[DOCUMENT SEGMENT]
Conflict resolution exercise—solutions to climate change, part 2

Yesterday I discussed a statement produced in our July workshop, Friends Process: Responding to Climate Change. The emphasis was on conflict resolution solutions and Quaker processes that help—How do we begin talking about controversial social issues? How do we begin listening?

We focused on solutions to climate change—if you’re human, you probably object to at least one, and likely several, solutions the wonk reports (major reports out of the communities that begin with peer review) say are needed. As we said in our minute, it is important to spend more time in discernment of our values, and in finding ways to listen to scientists.

In one exercise, from Greg Craven’s What’s the Worst That Can Happen?, we explained which sources we trust and why. Consider who provides the information you trust: is it environmental groups? friends? science organizations? Heartland? The list of possibilities is long. Put them in order from most trustworthy to least. Now choose a couple of sources you really trust, say person A and organization B—explain what characteristics sources you find trustworthy have. How would I get to person A and organization B from your explanation of trustworthiness alone?

Is your description of sources the same for both the science of climate change and the solutions? If not, why?

[TASK TO COMPLETE] Copy the entire post above on the conflict resolution exercise about climate change solutions, word for word.

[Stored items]
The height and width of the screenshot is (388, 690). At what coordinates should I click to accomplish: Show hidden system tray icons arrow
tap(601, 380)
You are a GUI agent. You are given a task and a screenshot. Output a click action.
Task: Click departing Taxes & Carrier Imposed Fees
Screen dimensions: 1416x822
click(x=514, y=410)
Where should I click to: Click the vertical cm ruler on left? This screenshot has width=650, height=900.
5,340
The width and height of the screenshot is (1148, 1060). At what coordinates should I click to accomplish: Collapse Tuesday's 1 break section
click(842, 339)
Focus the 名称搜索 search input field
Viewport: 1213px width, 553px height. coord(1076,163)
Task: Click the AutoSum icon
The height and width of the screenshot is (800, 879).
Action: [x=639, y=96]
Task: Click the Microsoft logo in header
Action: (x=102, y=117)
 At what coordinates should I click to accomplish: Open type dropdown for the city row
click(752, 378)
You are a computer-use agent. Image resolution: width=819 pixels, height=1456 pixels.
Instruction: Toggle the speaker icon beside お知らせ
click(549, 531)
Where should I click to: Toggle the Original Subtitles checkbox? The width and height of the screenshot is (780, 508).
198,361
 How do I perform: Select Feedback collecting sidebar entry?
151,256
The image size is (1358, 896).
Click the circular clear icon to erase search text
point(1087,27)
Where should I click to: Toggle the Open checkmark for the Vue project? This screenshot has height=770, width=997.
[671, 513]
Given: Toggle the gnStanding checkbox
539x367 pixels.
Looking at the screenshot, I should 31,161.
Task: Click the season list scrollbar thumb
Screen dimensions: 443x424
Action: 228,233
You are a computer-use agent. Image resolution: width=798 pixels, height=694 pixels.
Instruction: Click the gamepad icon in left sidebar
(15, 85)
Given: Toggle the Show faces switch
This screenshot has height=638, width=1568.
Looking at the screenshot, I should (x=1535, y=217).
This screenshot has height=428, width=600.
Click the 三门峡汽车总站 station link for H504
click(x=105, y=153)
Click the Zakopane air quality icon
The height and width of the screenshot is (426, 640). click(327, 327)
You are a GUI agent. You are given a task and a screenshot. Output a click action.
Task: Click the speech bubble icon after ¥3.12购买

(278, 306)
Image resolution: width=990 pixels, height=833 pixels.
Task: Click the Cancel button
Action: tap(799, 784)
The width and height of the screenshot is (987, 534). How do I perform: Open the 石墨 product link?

[RESULT BELOW]
Conflict resolution exercise—solutions to climate change, part 2

Yesterday I discussed a statement produced in our July workshop, Friends Process: Responding to Climate Change. The emphasis was on conflict resolution solutions and Quaker processes that help—How do we begin talking about controversial social issues? How do we begin listening?

We focused on solutions to climate change—if you’re human, you probably object to at least one, and likely several, solutions the wonk reports (major reports out of the communities that begin with peer review) say are needed. As we said in our minute, it is important to spend more time in discernment of our values, and in finding ways to listen to scientists.

In one exercise, from Greg Craven’s What’s the Worst That Can Happen?, we explained which sources we trust and why. Consider who provides the information you trust: is it environmental groups? friends? science organizations? Heartland? The list of possibilities is long. Put them in order from most trustworthy to least. Now choose a couple of sources you really trust, say person A and organization B—explain what characteristics sources you find trustworthy have. How would I get to person A and organization B from your explanation of trustworthiness alone?

Is your description of sources the same for both the science of climate change and the solutions? If not, why?